Brief: Render the records below as a JSON list of strings with one string per line, starting at the line that contains "1429x897 pixels. Task: Click" and ending at the end of the records, leaving out blank lines and the pictures.

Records
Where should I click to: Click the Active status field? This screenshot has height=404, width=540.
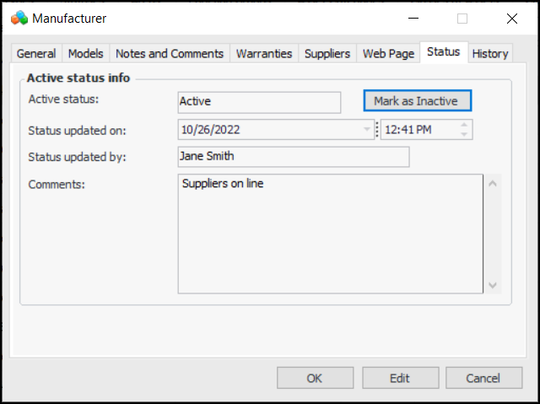(259, 102)
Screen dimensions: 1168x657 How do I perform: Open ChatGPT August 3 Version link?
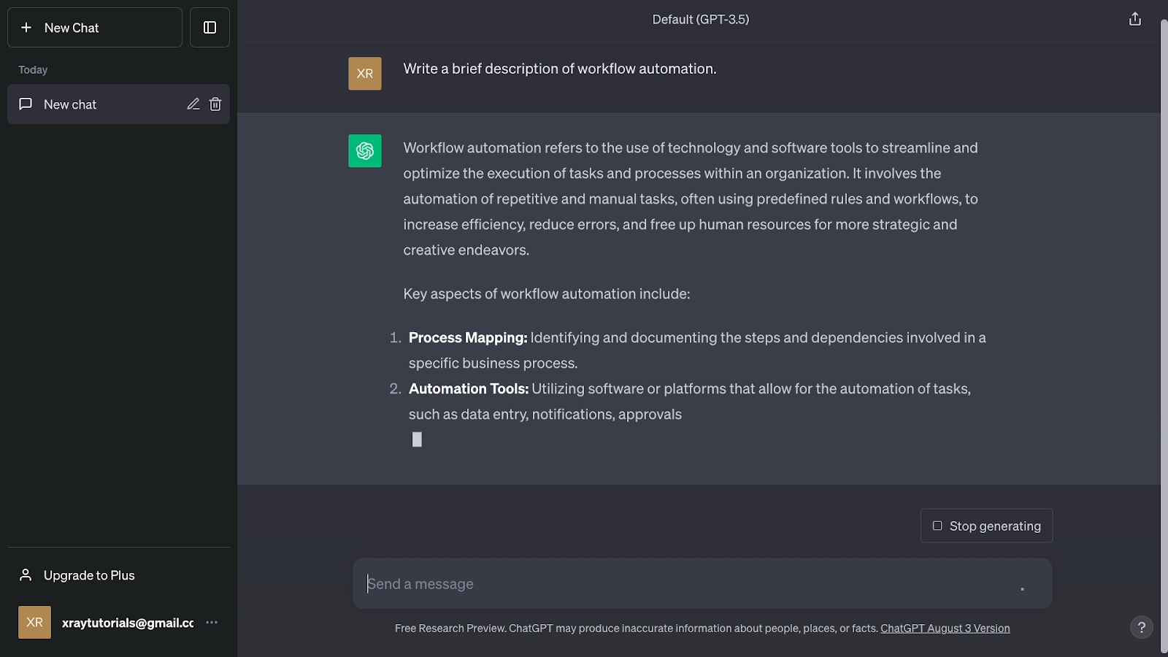[945, 629]
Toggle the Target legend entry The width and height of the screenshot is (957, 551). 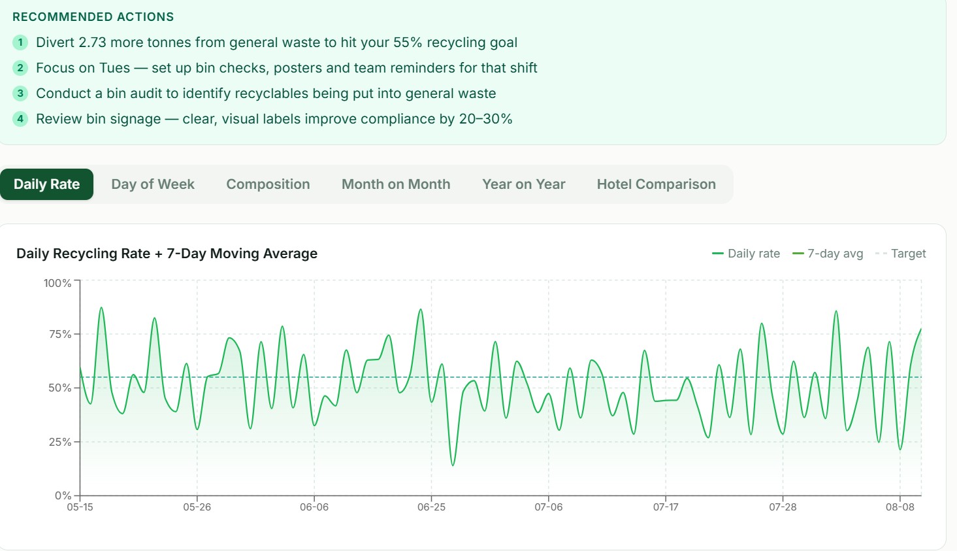[x=901, y=254]
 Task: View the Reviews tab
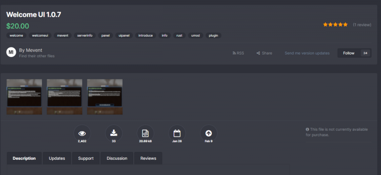[x=148, y=158]
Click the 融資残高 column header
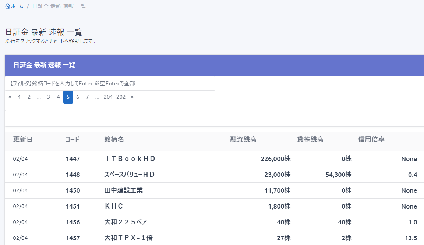 [243, 140]
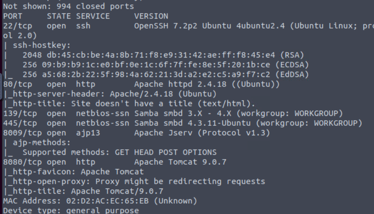Click the 8080/tcp port entry

click(22, 162)
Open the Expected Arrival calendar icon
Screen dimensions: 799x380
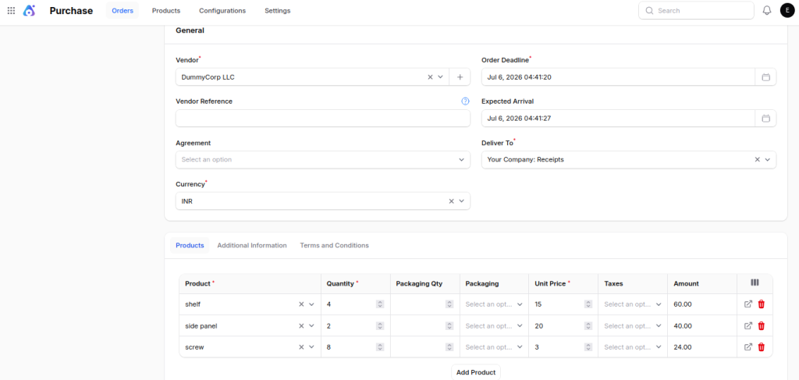click(x=765, y=118)
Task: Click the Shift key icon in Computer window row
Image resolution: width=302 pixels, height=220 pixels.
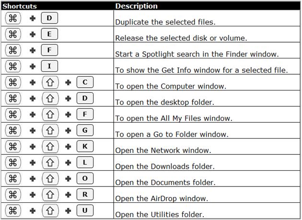Action: [50, 82]
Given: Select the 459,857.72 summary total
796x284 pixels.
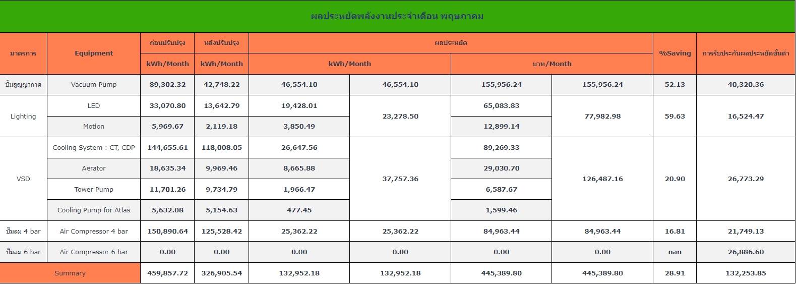Looking at the screenshot, I should coord(167,273).
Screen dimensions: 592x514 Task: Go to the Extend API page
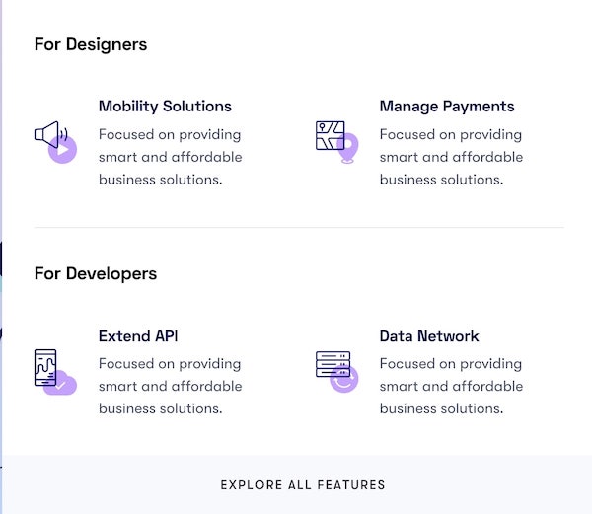click(138, 336)
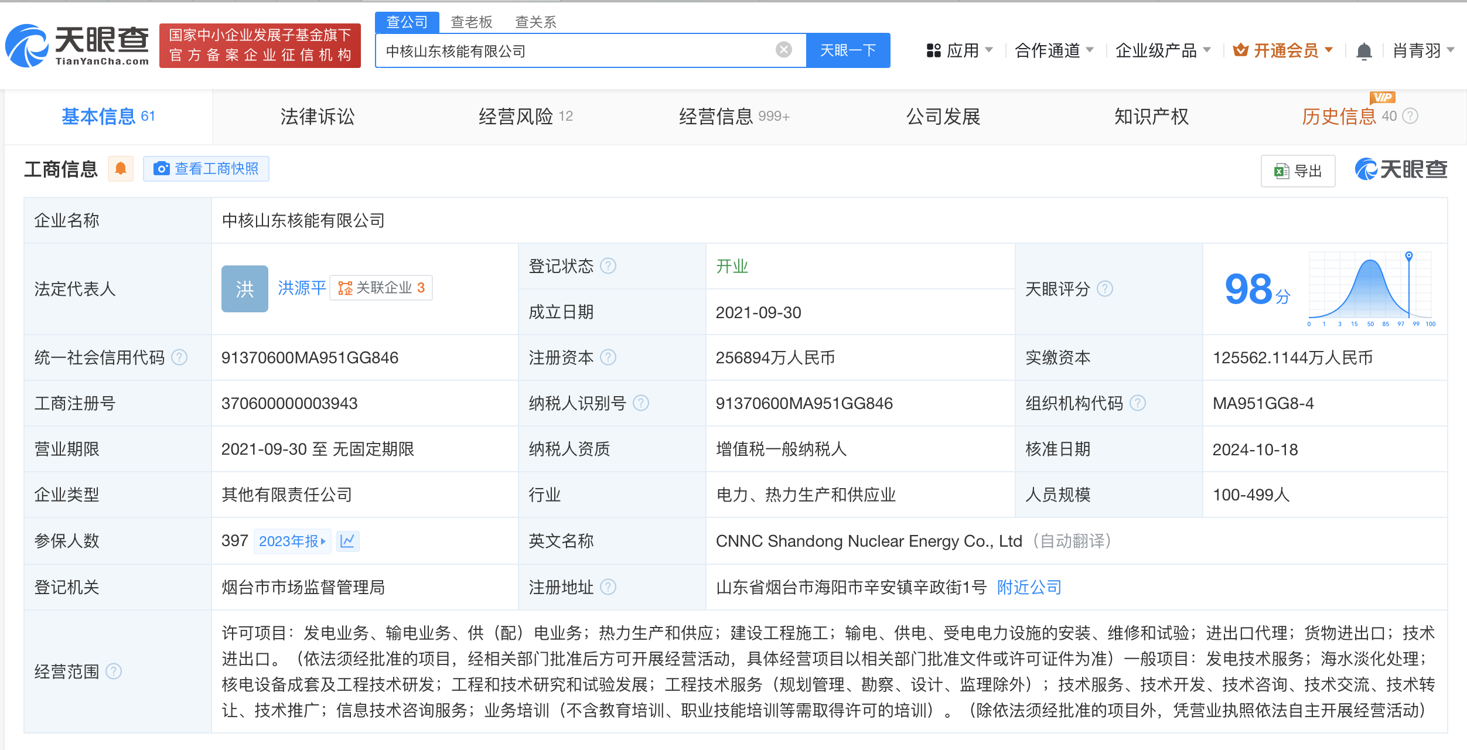Viewport: 1467px width, 750px height.
Task: Open legal representative 洪源平 profile link
Action: click(301, 288)
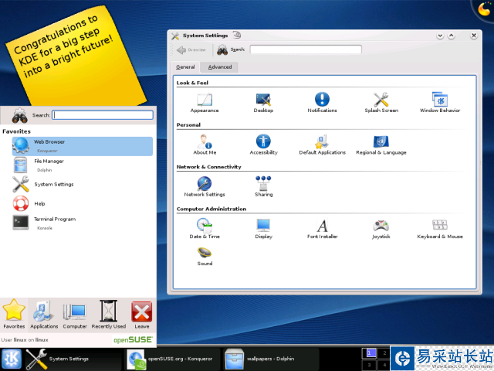Image resolution: width=494 pixels, height=371 pixels.
Task: Open Network Settings module
Action: (205, 186)
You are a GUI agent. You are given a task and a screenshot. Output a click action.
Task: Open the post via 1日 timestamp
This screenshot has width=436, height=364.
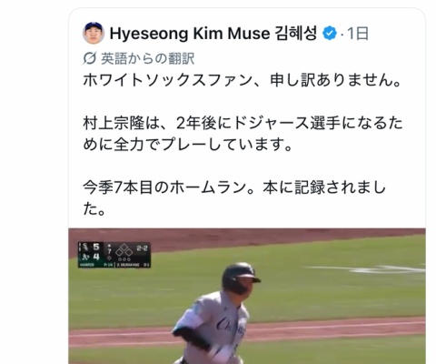point(358,34)
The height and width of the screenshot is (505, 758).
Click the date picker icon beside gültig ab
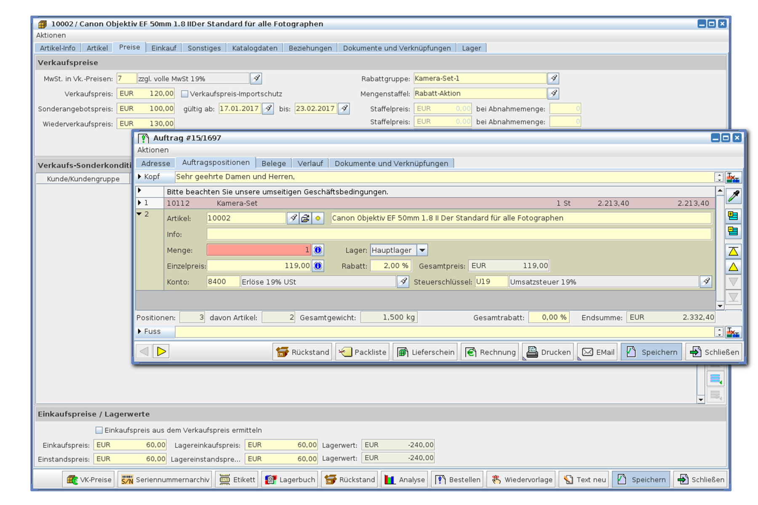tap(268, 109)
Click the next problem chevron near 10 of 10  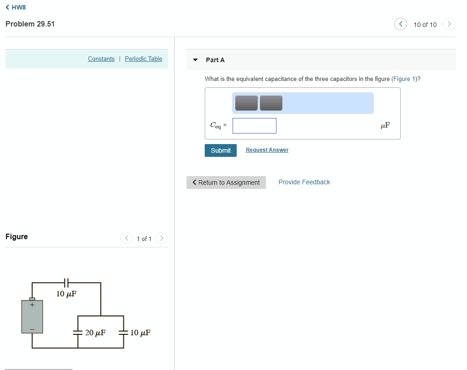coord(449,24)
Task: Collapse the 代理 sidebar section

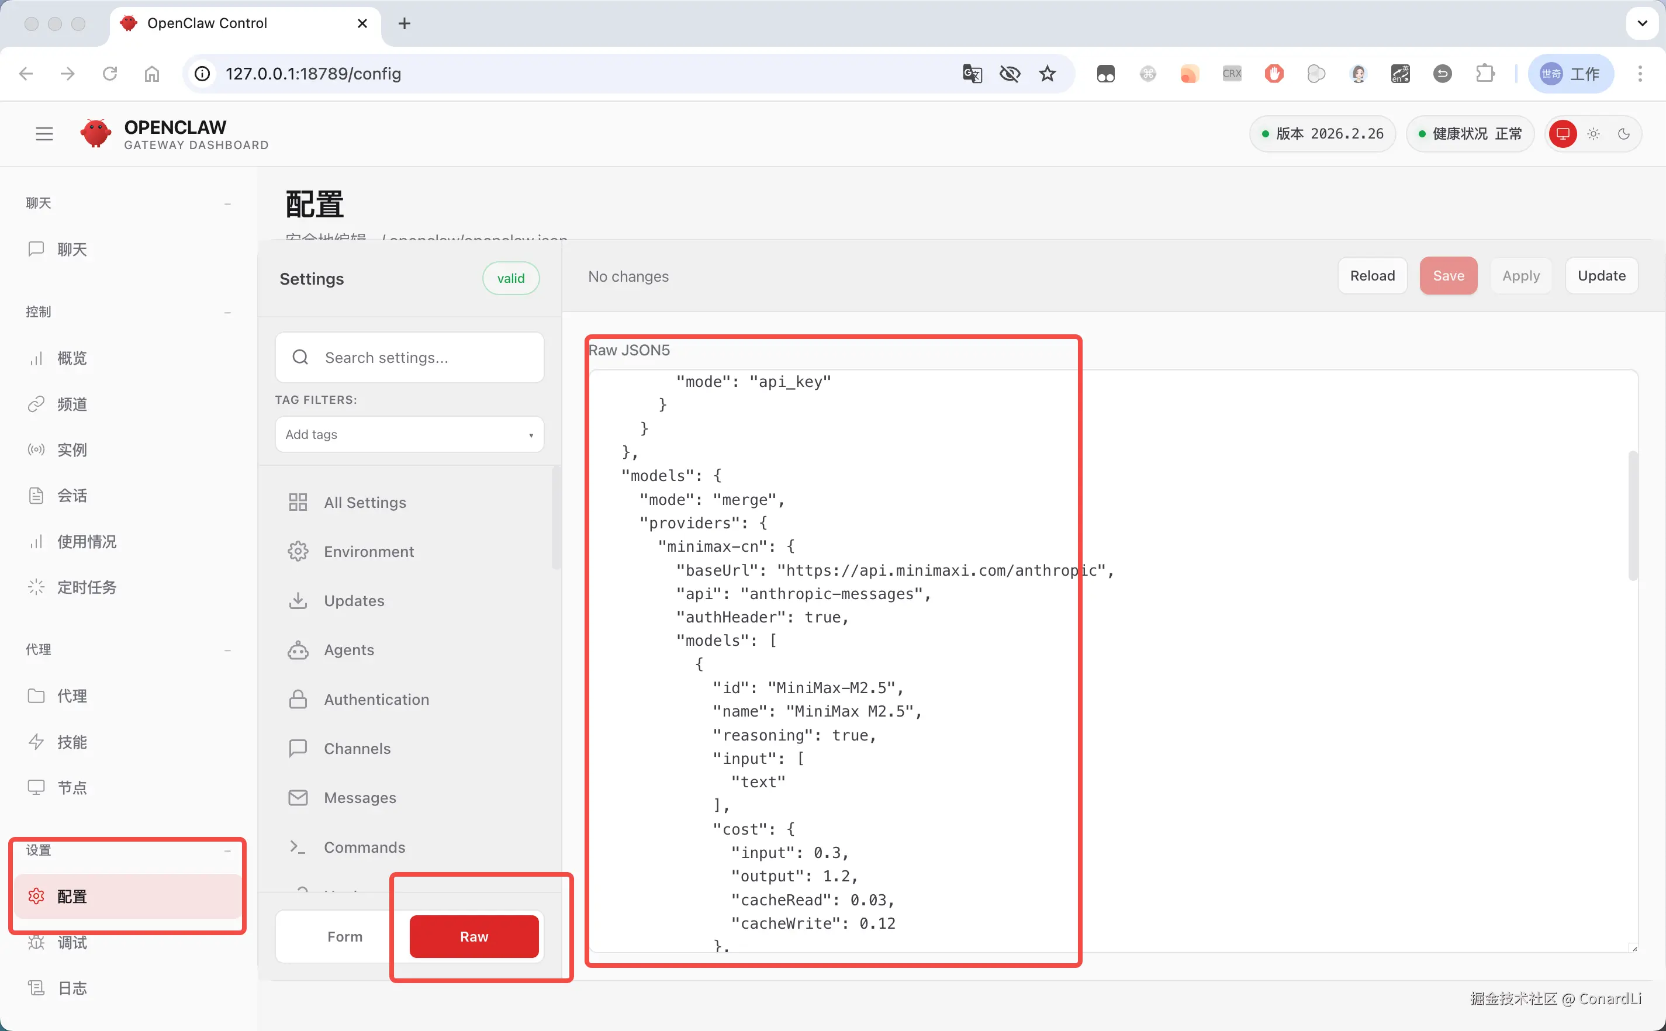Action: click(227, 650)
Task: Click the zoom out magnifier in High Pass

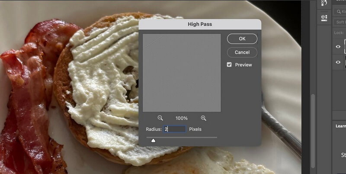Action: pos(160,118)
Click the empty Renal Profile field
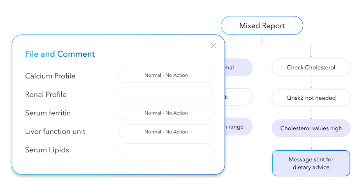 (166, 94)
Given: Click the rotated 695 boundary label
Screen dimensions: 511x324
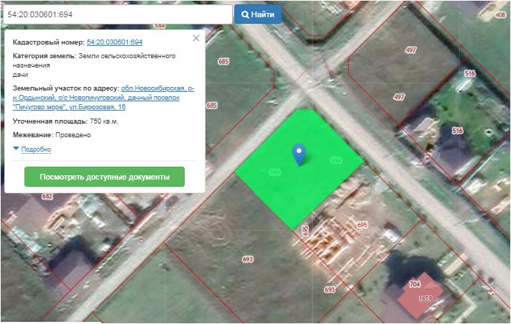Looking at the screenshot, I should click(x=305, y=231).
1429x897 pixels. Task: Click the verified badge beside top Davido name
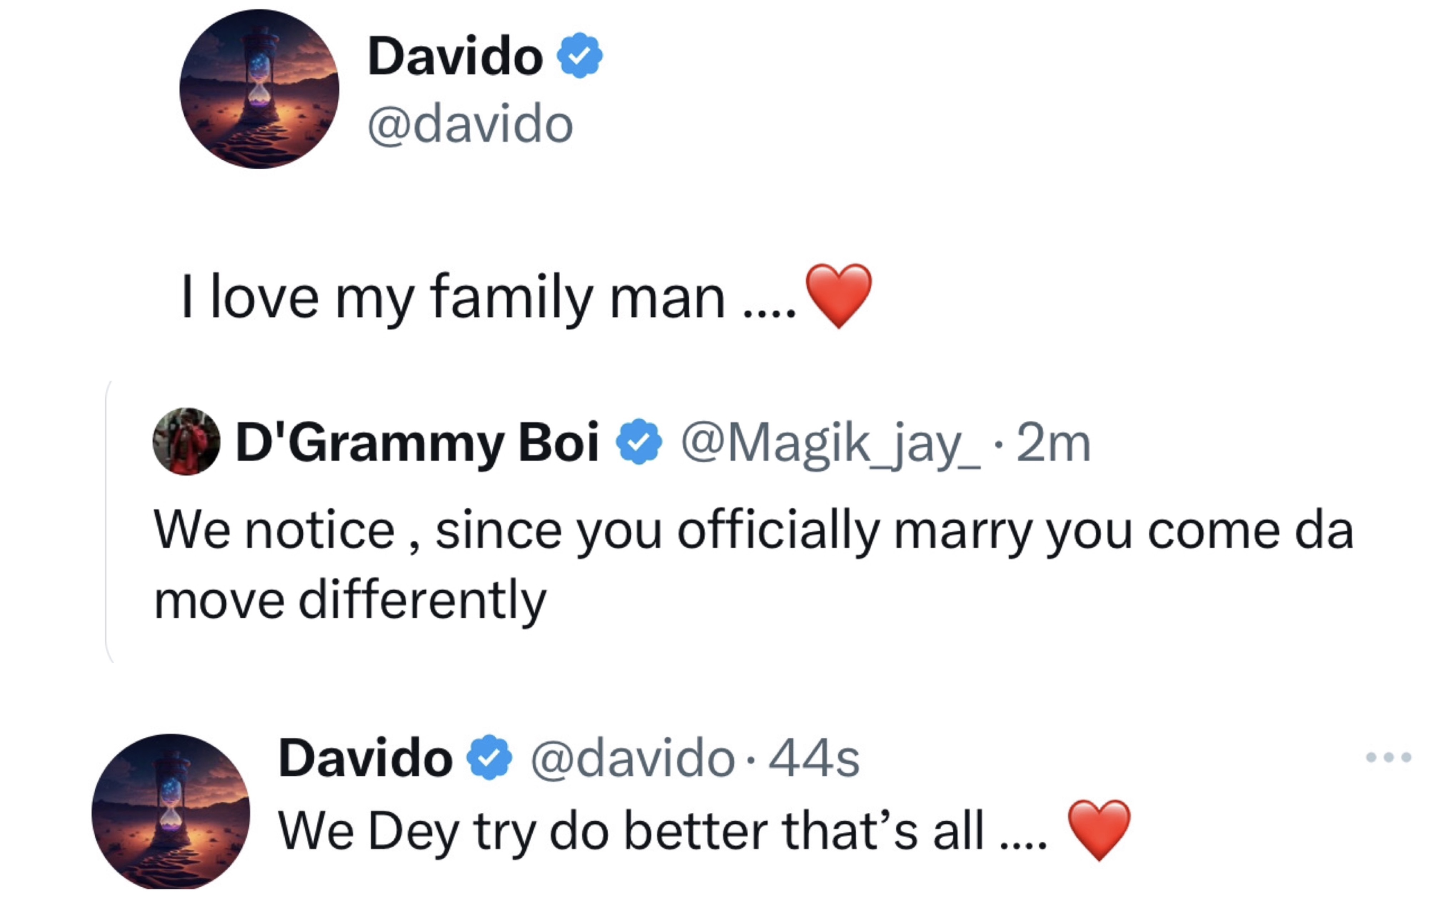(x=580, y=56)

Exercise answer:
[
  "1429x897 pixels. Task: Click the verified badge beside top Davido name",
  "(x=580, y=56)"
]